>> Start DOCUMENT EXTRACT

Data Visualization

Clear Workspace, DON’T EDIT

Always start by clearing the workspace. This ensure objects created in other files are not used used here.

rm(list = ls())

List Used Packages, EDIT

List all the packages that will be used in chunk below.

packages = c("palmerpenguins", 'ggthemes', 'ggplot2', 'dplyr', 'here', 'knitr')

Load Packages, DON’T EDIT

Install Missing

Any missing package will be installed automatically. This ensure smoother execution when run by others.

Installing Packages on Other People Machine

Be aware the people may not like installing packages into their machine automatically. This might break some of their previous code.

# Do NOT modify
install.packages(setdiff(packages, rownames(installed.packages())))
# Downloading packages -------------------------------------------------------
- Downloading palmerpenguins from CRAN ...      OK [2.9 Mb in 0.94s]
- Downloading ggthemes from CRAN ...            OK [482.4 Kb in 0.19s]
Successfully downloaded 2 packages in 1.6 seconds.

The following package(s) will be installed:
- ggthemes       [5.1.0]
- palmerpenguins [0.1.1]
These packages will be installed into "~/work/notebook/notebook/renv/library/linux-ubuntu-noble/R-4.4/x86_64-pc-linux-gnu".

# Installing packages --------------------------------------------------------
- Installing palmerpenguins ...                 OK [built from source and cached in 1.1s]
- Installing ggthemes ...                       OK [built from source and cached in 4.6s]
Successfully installed 2 packages in 5.7 seconds.

Load

Load all packages

# Do NOT modify
lapply(packages, require, character.only = TRUE)
[[1]]
[1] TRUE

[[2]]
[1] TRUE

[[3]]
[1] TRUE

[[4]]
[1] TRUE

[[5]]
[1] TRUE

[[6]]
[1] TRUE

8.1 Introduction

This page introduces the plot creation vocabulary step by step

8.2 Plot Creation Process

8.2.1 Load Dataset

The penguins dataset from the palmerpenguins package will be used for plotting. Typically, the package is loaded using the library function as shown in the code chunk below. However, a better approach is the one outlined in ?sec-packages.

>> End DOCUMENT EXTRACT
>> Start RAW RECORDS

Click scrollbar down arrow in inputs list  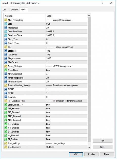pos(89,147)
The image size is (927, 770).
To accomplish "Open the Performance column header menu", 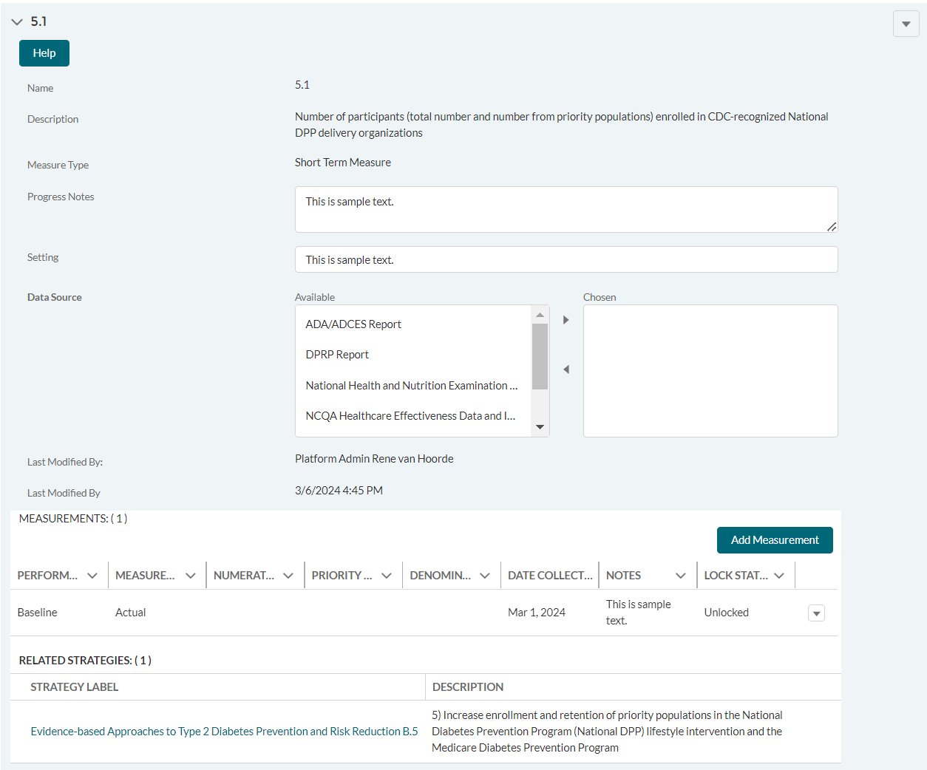I will 92,576.
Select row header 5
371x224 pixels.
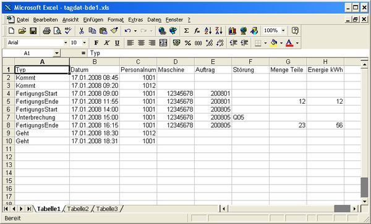click(x=9, y=101)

>> End RAW RECORDS

**SHORT PROBLEM**
Could you carry on the R plotting tutorial from its last sentence? The data is separate material with no connection to the R plotting tutorial.

**EXPECTED ANSWER**
library(palmerpenguins)

Explore the dataset

help(penguins)

Explore the dataset differently

dplyr::glimpse(penguins)
Rows: 344
Columns: 8
$ species           <fct> Adelie, Adelie, Adelie, Adelie, Adelie, Adelie, Adel…
$ island            <fct> Torgersen, Torgersen, Torgersen, Torgersen, Torgerse…
$ bill_length_mm    <dbl> 39.1, 39.5, 40.3, NA, 36.7, 39.3, 38.9, 39.2, 34.1, …
$ bill_depth_mm     <dbl> 18.7, 17.4, 18.0, NA, 19.3, 20.6, 17.8, 19.6, 18.1, …
$ flipper_length_mm <int> 181, 186, 195, NA, 193, 190, 181, 195, 193, 190, 186…
$ body_mass_g       <int> 3750, 3800, 3250, NA, 3450, 3650, 3625, 4675, 3475, …
$ sex               <fct> male, female, female, NA, female, male, female, male…
$ year              <int> 2007, 2007, 2007, 2007, 2007, 2007, 2007, 2007, 2007…

8.2.2 Load Plotting Package

The ggplot2 package will be used for plotting. The package is typically loaded using the library function as shown in the code chunk below. However, a better approach is the one outlined in ?sec-packages.

library(ggplot2)

8.2.3 Create ggplot object

Create an empty canvas by instantiating a ggplot object using the ggplot() function.

ggplot()

8.2.5 Map Two Variables

Specify which of the variables in the dataset will be used as the plot aesthetics (visual properties) using the mapping argument done via the aes() function.

ggplot(data = penguins,
       mapping = aes(x = flipper_length_mm, y = body_mass_g))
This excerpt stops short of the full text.